__YOUR GOAL__
Reproduce the material below with every "GUI agent" swapped for "screen assistant", leaving all other text untouched.

>> Begin INPUT MATERIAL

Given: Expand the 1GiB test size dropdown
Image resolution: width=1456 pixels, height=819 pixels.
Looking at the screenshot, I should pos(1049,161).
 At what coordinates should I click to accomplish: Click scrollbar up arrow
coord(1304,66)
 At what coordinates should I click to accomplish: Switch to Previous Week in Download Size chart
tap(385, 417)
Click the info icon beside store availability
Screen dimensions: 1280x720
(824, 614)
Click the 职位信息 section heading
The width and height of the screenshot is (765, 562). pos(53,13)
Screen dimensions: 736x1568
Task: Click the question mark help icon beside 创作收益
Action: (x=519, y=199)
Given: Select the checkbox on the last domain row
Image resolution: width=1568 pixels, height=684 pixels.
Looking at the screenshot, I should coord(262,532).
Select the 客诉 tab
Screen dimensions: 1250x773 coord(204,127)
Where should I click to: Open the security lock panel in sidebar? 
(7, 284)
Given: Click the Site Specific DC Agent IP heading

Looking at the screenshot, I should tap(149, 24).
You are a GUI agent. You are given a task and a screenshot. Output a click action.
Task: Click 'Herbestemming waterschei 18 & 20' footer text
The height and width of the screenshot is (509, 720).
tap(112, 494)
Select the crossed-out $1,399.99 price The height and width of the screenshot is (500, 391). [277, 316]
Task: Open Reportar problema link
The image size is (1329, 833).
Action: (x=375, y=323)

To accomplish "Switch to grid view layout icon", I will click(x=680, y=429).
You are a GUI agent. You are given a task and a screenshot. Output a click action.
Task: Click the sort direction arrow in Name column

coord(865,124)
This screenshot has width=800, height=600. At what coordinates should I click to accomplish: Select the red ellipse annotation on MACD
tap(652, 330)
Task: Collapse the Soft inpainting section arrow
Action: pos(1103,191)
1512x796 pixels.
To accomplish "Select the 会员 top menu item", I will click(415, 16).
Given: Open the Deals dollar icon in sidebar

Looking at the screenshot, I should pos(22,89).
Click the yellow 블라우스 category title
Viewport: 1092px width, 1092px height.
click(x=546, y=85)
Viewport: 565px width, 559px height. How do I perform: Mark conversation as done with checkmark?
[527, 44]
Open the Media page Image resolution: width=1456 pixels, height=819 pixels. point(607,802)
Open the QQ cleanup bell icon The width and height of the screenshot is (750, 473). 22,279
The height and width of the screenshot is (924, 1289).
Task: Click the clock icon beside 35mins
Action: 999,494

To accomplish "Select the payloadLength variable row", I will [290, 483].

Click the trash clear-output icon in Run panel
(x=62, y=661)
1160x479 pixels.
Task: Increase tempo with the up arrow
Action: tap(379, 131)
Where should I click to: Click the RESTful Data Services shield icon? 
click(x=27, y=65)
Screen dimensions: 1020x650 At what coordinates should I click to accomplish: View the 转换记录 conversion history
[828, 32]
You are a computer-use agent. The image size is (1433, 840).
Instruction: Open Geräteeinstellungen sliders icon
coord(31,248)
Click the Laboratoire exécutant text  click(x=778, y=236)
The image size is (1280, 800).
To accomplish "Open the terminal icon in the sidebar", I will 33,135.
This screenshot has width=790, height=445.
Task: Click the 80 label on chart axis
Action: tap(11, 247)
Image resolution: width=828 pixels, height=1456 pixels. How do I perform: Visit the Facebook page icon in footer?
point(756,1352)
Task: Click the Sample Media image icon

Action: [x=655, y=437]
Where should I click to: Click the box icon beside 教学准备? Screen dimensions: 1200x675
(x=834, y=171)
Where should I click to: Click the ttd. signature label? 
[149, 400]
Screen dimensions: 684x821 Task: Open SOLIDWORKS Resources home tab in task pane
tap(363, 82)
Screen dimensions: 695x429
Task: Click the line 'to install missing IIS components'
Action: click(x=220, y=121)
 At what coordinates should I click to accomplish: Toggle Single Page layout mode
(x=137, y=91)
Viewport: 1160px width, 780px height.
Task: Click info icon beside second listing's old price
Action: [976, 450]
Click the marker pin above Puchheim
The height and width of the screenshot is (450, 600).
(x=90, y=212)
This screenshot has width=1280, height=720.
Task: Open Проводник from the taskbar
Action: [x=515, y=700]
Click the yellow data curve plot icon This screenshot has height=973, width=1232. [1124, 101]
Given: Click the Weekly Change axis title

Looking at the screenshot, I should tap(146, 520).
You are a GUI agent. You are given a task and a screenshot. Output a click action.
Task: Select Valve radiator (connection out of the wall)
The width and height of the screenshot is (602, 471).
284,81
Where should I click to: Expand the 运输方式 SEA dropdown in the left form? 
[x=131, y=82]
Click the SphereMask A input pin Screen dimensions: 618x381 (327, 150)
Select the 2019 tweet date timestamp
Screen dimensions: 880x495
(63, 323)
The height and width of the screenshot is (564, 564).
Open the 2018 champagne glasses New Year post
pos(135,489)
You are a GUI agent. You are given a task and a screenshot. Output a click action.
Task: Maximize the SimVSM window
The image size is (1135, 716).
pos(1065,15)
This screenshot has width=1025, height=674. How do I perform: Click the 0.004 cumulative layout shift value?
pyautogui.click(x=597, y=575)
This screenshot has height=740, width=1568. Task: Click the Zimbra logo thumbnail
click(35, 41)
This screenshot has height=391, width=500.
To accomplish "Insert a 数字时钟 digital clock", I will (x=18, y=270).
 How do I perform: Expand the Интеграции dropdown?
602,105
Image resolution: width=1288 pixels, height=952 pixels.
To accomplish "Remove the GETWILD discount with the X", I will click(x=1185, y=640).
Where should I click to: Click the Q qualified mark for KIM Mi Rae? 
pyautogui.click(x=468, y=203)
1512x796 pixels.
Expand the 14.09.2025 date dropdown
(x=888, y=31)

>> End INPUT MATERIAL

__WRITTEN ANSWER__
Given: Expand the 1GiB test size dropdown
Image resolution: width=1456 pixels, height=819 pixels.
Looking at the screenshot, I should pos(1049,161).
 At what coordinates should I click to accomplish: Click scrollbar up arrow
coord(1304,66)
 At what coordinates should I click to accomplish: Switch to Previous Week in Download Size chart
tap(385, 417)
Click the info icon beside store availability
Screen dimensions: 1280x720
(824, 614)
Click the 职位信息 section heading
The width and height of the screenshot is (765, 562). pos(53,13)
Screen dimensions: 736x1568
Task: Click the question mark help icon beside 创作收益
Action: (x=519, y=199)
Given: Select the checkbox on the last domain row
Image resolution: width=1568 pixels, height=684 pixels.
Looking at the screenshot, I should coord(262,532).
Select the 客诉 tab
Screen dimensions: 1250x773 coord(204,127)
Where should I click to: Open the security lock panel in sidebar? 
(7, 284)
Given: Click the Site Specific DC Agent IP heading

Looking at the screenshot, I should tap(149, 24).
You are a screen assistant. You are given a task and a screenshot. Output a click action.
Task: Click 'Herbestemming waterschei 18 & 20' footer text
The height and width of the screenshot is (509, 720).
tap(112, 494)
Select the crossed-out $1,399.99 price The height and width of the screenshot is (500, 391). [277, 316]
Task: Open Reportar problema link
The image size is (1329, 833).
Action: (x=375, y=323)

To accomplish "Switch to grid view layout icon", I will click(x=680, y=429).
You are a screen assistant. You are given a task and a screenshot. Output a click action.
Task: Click the sort direction arrow in Name column

coord(865,124)
This screenshot has width=800, height=600. At what coordinates should I click to accomplish: Select the red ellipse annotation on MACD
tap(652, 330)
Task: Collapse the Soft inpainting section arrow
Action: pos(1103,191)
1512x796 pixels.
To accomplish "Select the 会员 top menu item", I will click(415, 16).
Given: Open the Deals dollar icon in sidebar

Looking at the screenshot, I should pos(22,89).
Click the yellow 블라우스 category title
Viewport: 1092px width, 1092px height.
click(x=546, y=85)
Viewport: 565px width, 559px height. How do I perform: Mark conversation as done with checkmark?
[527, 44]
Open the Media page Image resolution: width=1456 pixels, height=819 pixels. point(607,802)
Open the QQ cleanup bell icon The width and height of the screenshot is (750, 473). 22,279
The height and width of the screenshot is (924, 1289).
Task: Click the clock icon beside 35mins
Action: 999,494

To accomplish "Select the payloadLength variable row", I will [290, 483].

Click the trash clear-output icon in Run panel
(x=62, y=661)
1160x479 pixels.
Task: Increase tempo with the up arrow
Action: tap(379, 131)
Where should I click to: Click the RESTful Data Services shield icon? 
click(x=27, y=65)
Screen dimensions: 1020x650 At what coordinates should I click to accomplish: View the 转换记录 conversion history
[828, 32]
You are a computer-use agent. The image size is (1433, 840).
Instruction: Open Geräteeinstellungen sliders icon
coord(31,248)
Click the Laboratoire exécutant text  click(x=778, y=236)
The image size is (1280, 800).
To accomplish "Open the terminal icon in the sidebar", I will 33,135.
This screenshot has width=790, height=445.
Task: Click the 80 label on chart axis
Action: tap(11, 247)
Image resolution: width=828 pixels, height=1456 pixels. How do I perform: Visit the Facebook page icon in footer?
point(756,1352)
Task: Click the Sample Media image icon

Action: [x=655, y=437]
Where should I click to: Click the box icon beside 教学准备? Screen dimensions: 1200x675
(x=834, y=171)
Where should I click to: Click the ttd. signature label? 
[149, 400]
Screen dimensions: 684x821 Task: Open SOLIDWORKS Resources home tab in task pane
tap(363, 82)
Screen dimensions: 695x429
Task: Click the line 'to install missing IIS components'
Action: click(x=220, y=121)
 At what coordinates should I click to accomplish: Toggle Single Page layout mode
(x=137, y=91)
Viewport: 1160px width, 780px height.
Task: Click info icon beside second listing's old price
Action: [976, 450]
Click the marker pin above Puchheim
The height and width of the screenshot is (450, 600).
(x=90, y=212)
This screenshot has width=1280, height=720.
Task: Open Проводник from the taskbar
Action: [x=515, y=700]
Click the yellow data curve plot icon This screenshot has height=973, width=1232. [1124, 101]
Given: Click the Weekly Change axis title

Looking at the screenshot, I should tap(146, 520).
You are a screen assistant. You are given a task and a screenshot. Output a click action.
Task: Select Valve radiator (connection out of the wall)
The width and height of the screenshot is (602, 471).
284,81
Where should I click to: Expand the 运输方式 SEA dropdown in the left form? 
[x=131, y=82]
Click the SphereMask A input pin Screen dimensions: 618x381 (327, 150)
Select the 2019 tweet date timestamp
Screen dimensions: 880x495
(63, 323)
The height and width of the screenshot is (564, 564).
Open the 2018 champagne glasses New Year post
pos(135,489)
You are a screen assistant. You are given a task and a screenshot. Output a click action.
Task: Maximize the SimVSM window
The image size is (1135, 716).
pos(1065,15)
This screenshot has width=1025, height=674. How do I perform: Click the 0.004 cumulative layout shift value?
pyautogui.click(x=597, y=575)
This screenshot has height=740, width=1568. Task: Click the Zimbra logo thumbnail
click(35, 41)
This screenshot has height=391, width=500.
To accomplish "Insert a 数字时钟 digital clock", I will (x=18, y=270).
 How do I perform: Expand the Интеграции dropdown?
602,105
Image resolution: width=1288 pixels, height=952 pixels.
To accomplish "Remove the GETWILD discount with the X", I will click(x=1185, y=640).
Where should I click to: Click the Q qualified mark for KIM Mi Rae? 
pyautogui.click(x=468, y=203)
1512x796 pixels.
Expand the 14.09.2025 date dropdown
(x=888, y=31)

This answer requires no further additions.